▸ **Problems**:
A: List every article title that appears in quotation marks in the letters to the editor.
B: From the letters to the editor, extract the passage starting at "David A. Walden, Secretary-General, Canadian" and ending at "will get killed.".
C: Write what comes next in the letters to the editor, picking up after the last line shown.

▸ **Text**:
start

The world should commend you for exposing the blatant mockery of justice in the death of Luc Ethier (“Murder mystery in Kuwait,” Cover, March 18). I am surprised you call it a mystery with all the evidence you presented. If these defenceless Filipino migrants are convicted and punished, the world should be ashamed. The hands-off attitude of our ambassador, Richard Mann, is appalling.
Bert Cachero, Calgary
I’ve just read your article on my cousin Luc and I would like to thank you for it. You’ve depicted him as we all knew him growing up, a down-to-earth boy who in no circumstances deserved to die as he did. Richard Ethier, La Salle, Que.
Why must Stockwell Day’s expression of his religiously based convictions amount to “mobilizing” anyone (“Religion and the right,” Canada, March 18)? Steven Harper must know, as your article states, that Canadian evangelicals are by no means a united political force. He is accusing Day of pandering to a political nonentity. Still, Day has committed the unpardonable sin of stating his views on social issues. If only
he had realized that, in federal politics, it’s best not to have any views on just about any issue. Trevor Seath, Toronto
Any leader of the official Opposition must be seen by the people as having the qualities of a prime minister for Canada. Time and again, Stockwell Day has shown clearly that he is not worldly enough to be the leader of our country. I wonder—who are those people who think he is?
Joyce Janzen, Nanaimo, B.C.
In the line of duty
I wish to congratulate Macleans for raising public awareness about the multiple dangers that reporters face in keeping the public informed about events here and abroad (“Journalists on the battlefield,” From the Editor, March 18). While correspondents in other parts of the world often seem to be more exposed to life-threatening situations, we must not forget the attempt on the life of Michel Auger, the Montreal reporter who was shot while investigating organized crime in Canada. Reporters Without Borders, an international organization that defends press freedom, reports that five journalists have been killed and 120 imprisoned since January, 2002.
David A. Walden, Secretary-General, Canadian Commission for UNESCO, Ottawa
Speaking up for peace
Yes, Foreign Minister Bill Graham is right to criticize Israel’s use of aggressive force in response to terror attacks (“Graham weighs in,” Canada and the World, March 18). People living in Fortress America, and I include Canada, should realize that we are all involved in the Israeli-Palestinian conflict and Sept. 11 tells us that we are not safe. If we don’t speak up and seek peace, then we are as guilty as the active participants. And more innocent people will get killed.
John C.Tan, Coldstream, B.C.

end

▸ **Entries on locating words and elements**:
start

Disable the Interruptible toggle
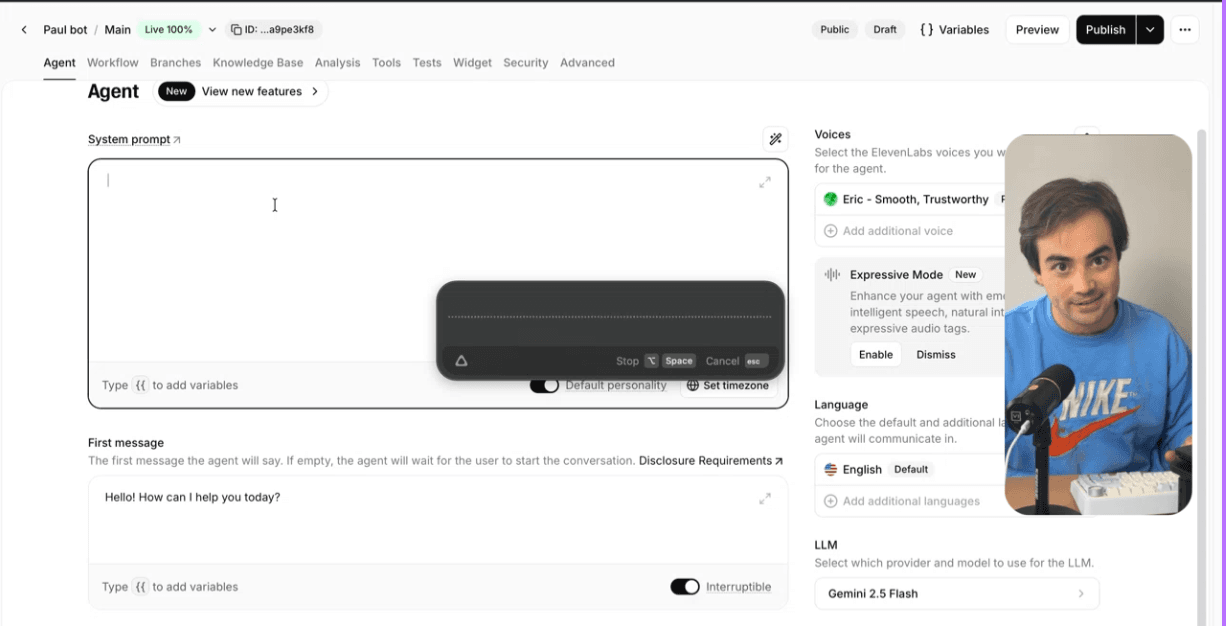The image size is (1226, 626). [x=685, y=587]
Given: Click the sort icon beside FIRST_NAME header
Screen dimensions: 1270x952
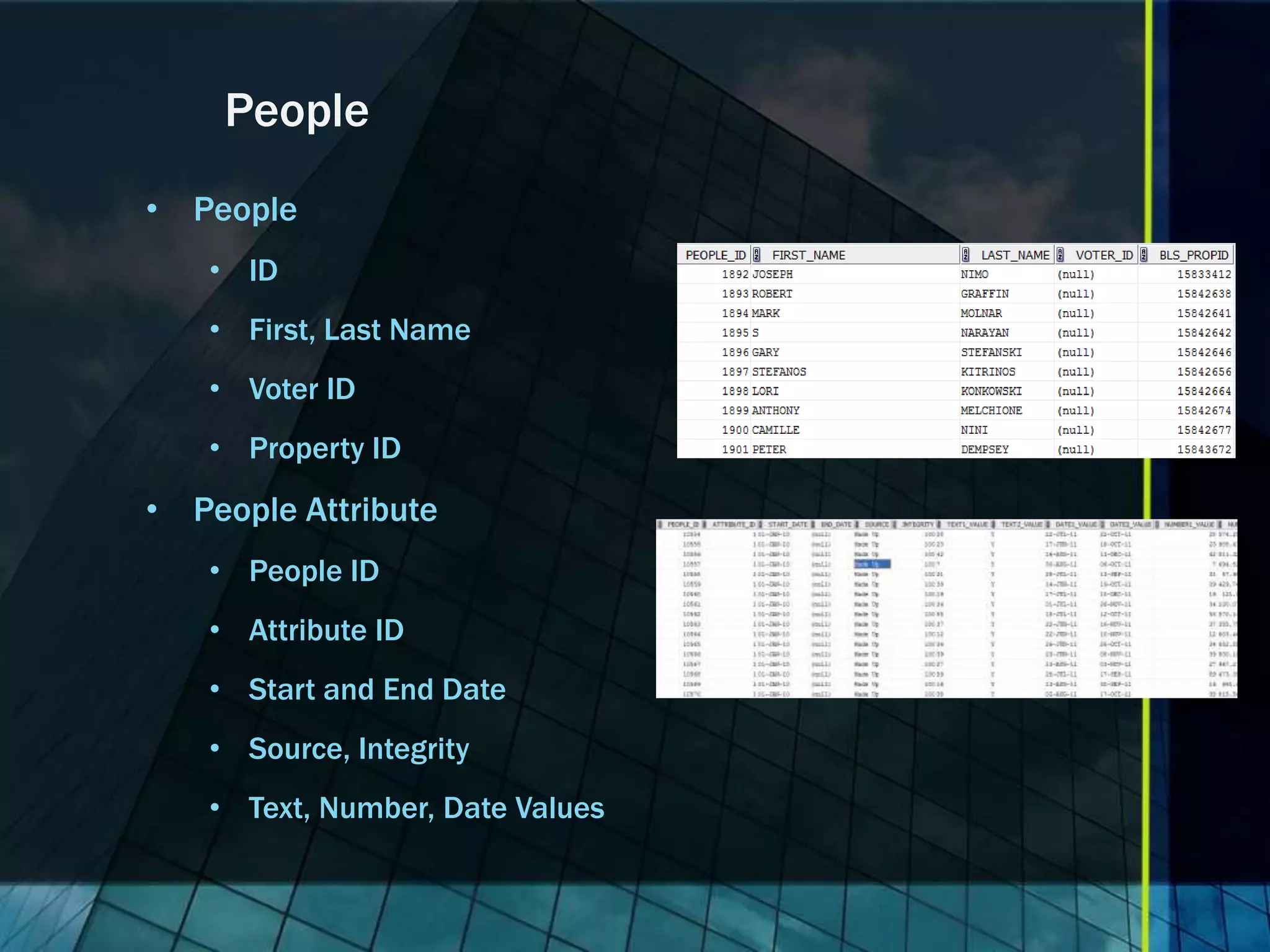Looking at the screenshot, I should click(757, 255).
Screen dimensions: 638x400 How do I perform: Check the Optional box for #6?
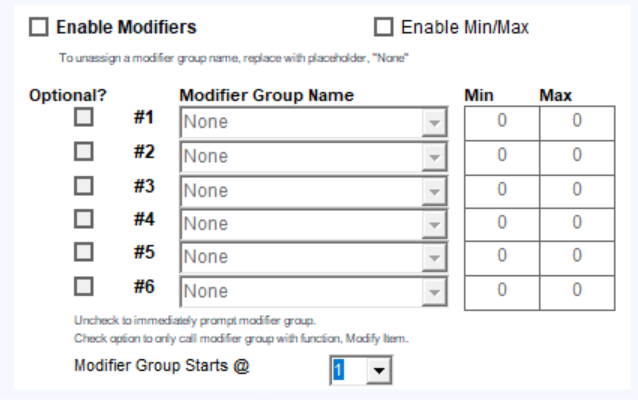click(x=85, y=286)
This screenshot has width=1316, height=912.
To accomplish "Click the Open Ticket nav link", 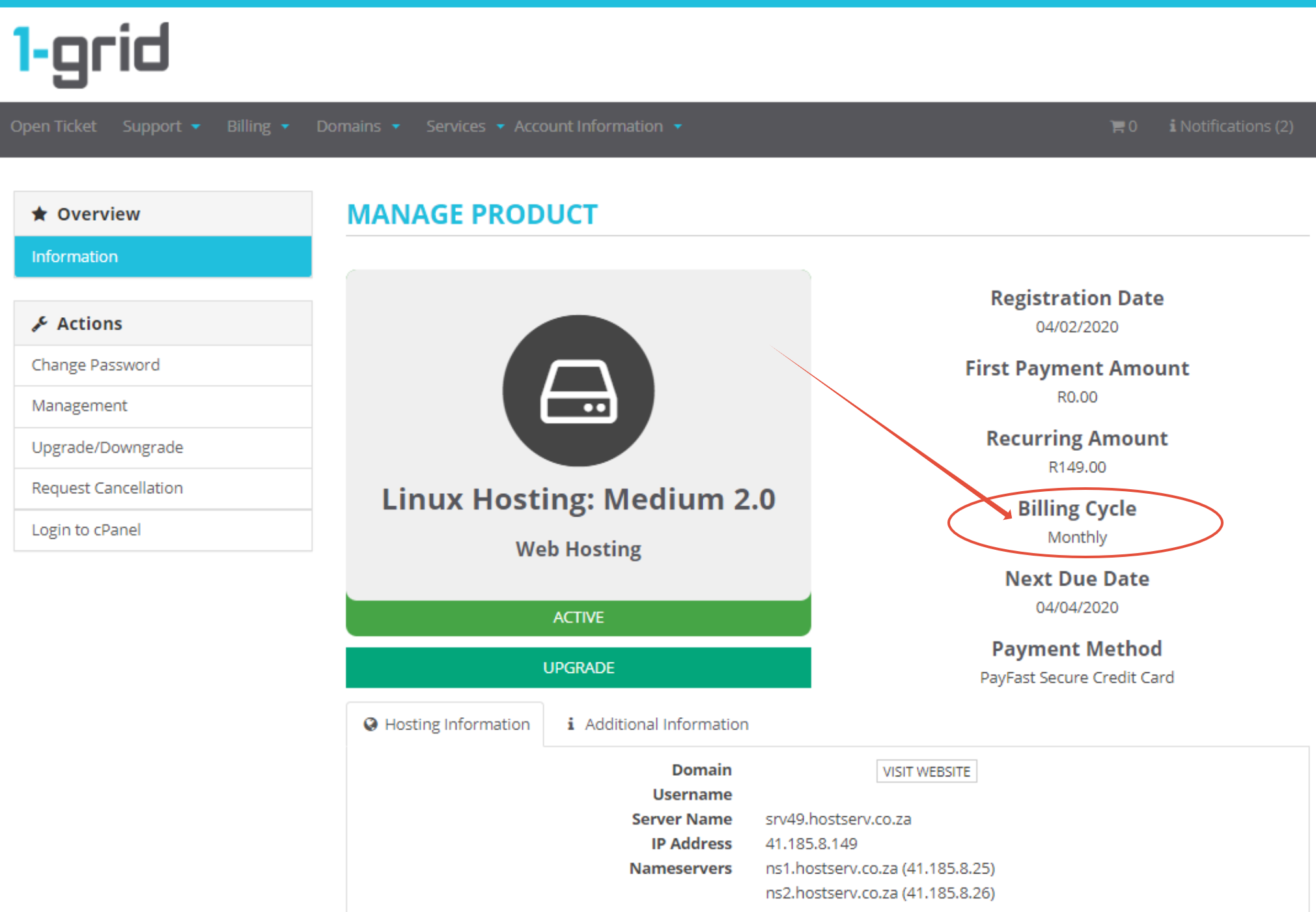I will 53,126.
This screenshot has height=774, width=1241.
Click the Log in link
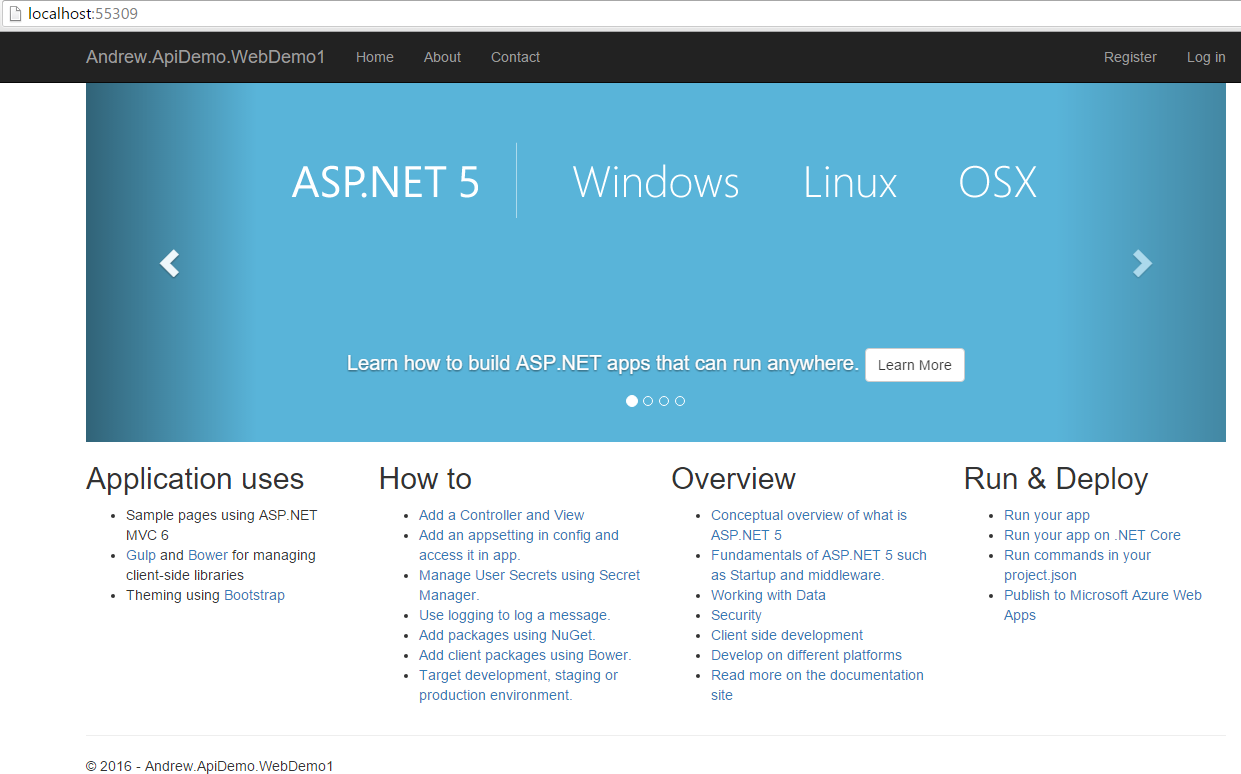(1206, 57)
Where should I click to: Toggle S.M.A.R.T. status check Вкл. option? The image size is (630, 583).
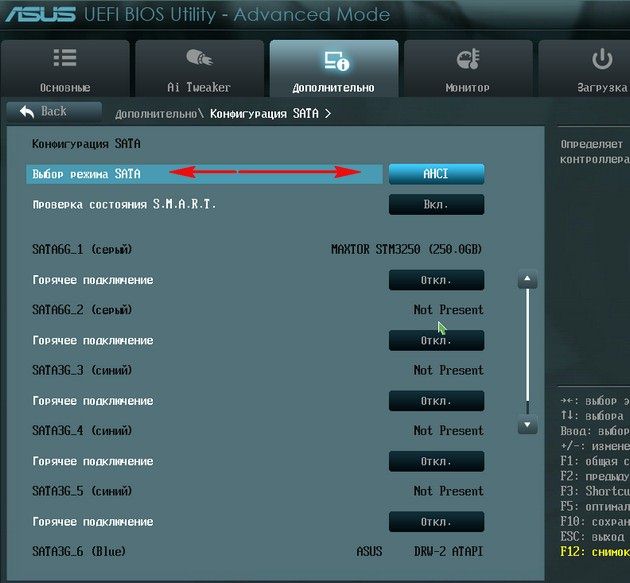pyautogui.click(x=436, y=205)
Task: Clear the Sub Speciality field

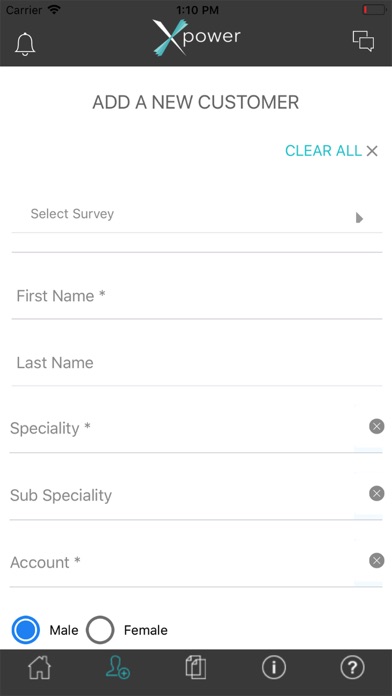Action: click(376, 494)
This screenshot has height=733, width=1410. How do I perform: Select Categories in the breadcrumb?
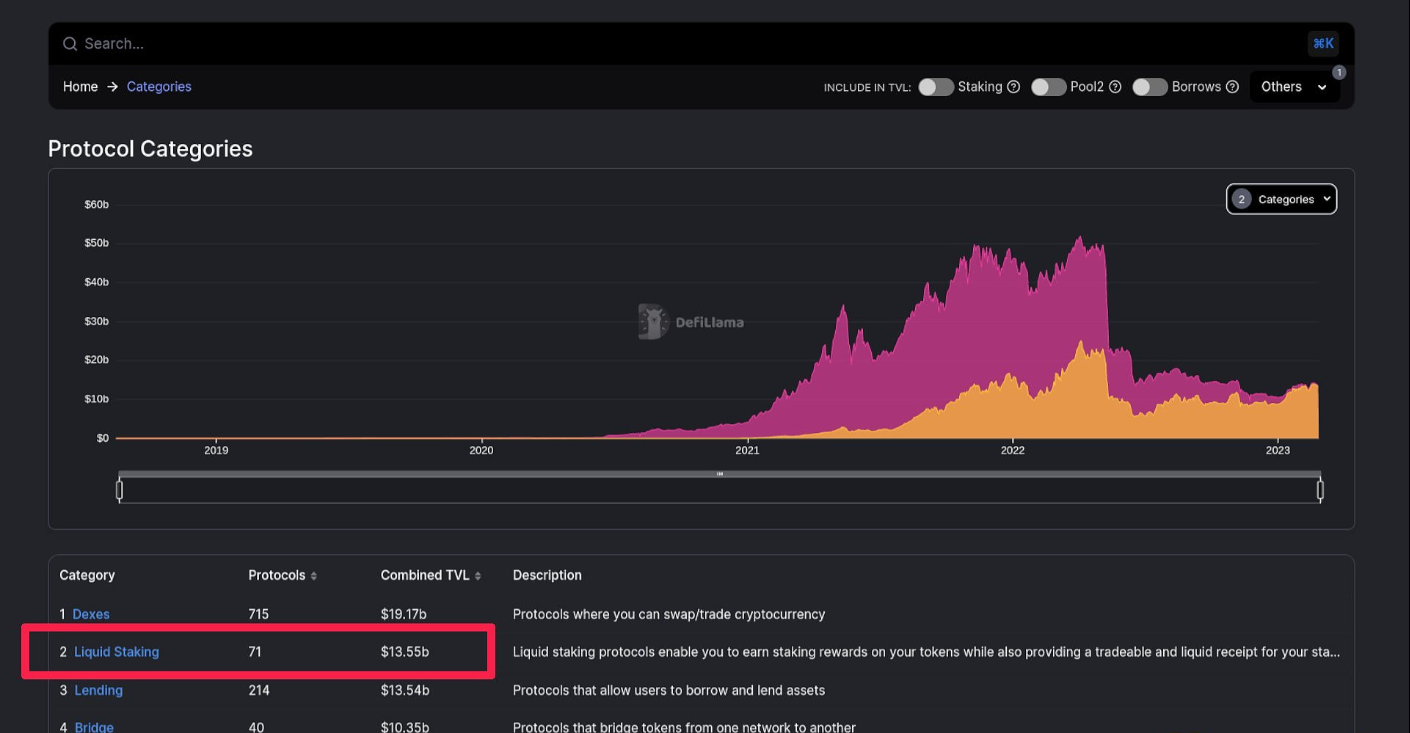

end

▸ **Results**:
A:
"Murder mystery in Kuwait"
"Religion and the right"
"Journalists on the battlefield"
"Graham weighs in"

B:
David A. Walden, Secretary-General, Canadian Commission for UNESCO, Ottawa
Speaking up for peace
Yes, Foreign Minister Bill Graham is right to criticize Israel’s use of aggressive force in response to terror attacks (“Graham weighs in,” Canada and the World, March 18). People living in Fortress America, and I include Canada, should realize that we are all involved in the Israeli-Palestinian conflict and Sept. 11 tells us that we are not safe. If we don’t speak up and seek peace, then we are as guilty as the active participants. And more innocent people will get killed.

C:
I met photographer Myles Tierney, whose death in Sierra Leone is described in the excerpt from Ian Stewart’s book Freetown Ambush (“Nightmare in West Africa,” The Macleans Excerpt, March 18), in December, 1996, while travelling in East Africa. He had recendy been assigned to the APTV bureau in Nairobi and had just returned from covering events in the former Zaire. Some of the horrors he described witnessing were incomprehensible, even to himself. Myles apologized for his newly acquired smoking habit and was embarrassed that his nightmares might have been a disturbance. Ironically, Myles’ last words to me were, “Be careful.” He obviously saw a side of Africa I’ve never seen in my travels to different parts of the continent. The Myles I met was bright, articulate and sensitive to the world around him. Thanks to Ian Stewart for not letting this story go untold. Anne Beaton, Inverness, N.S.
When Bill Graham or any other minister of our government speaks at a formal gathering, he speaks on behalf of the government of Canada, not as a private citizen. It is therefore inappropriate to ask in a www.macleans.ca online poll if “he” was right to criticize Israel for its aggressive response to terror attacks. If the minister for foreign affairs is making statements contrary to government policy, he must either retract the comments or resign. The Prime Minister’s later speech to the same audience, neither reinforcing nor denouncing the original comments, did not clarify the situation. We are left to wonder what is the position of the Canadian government on this issue.
Bob Little, Dartmouth, N.S.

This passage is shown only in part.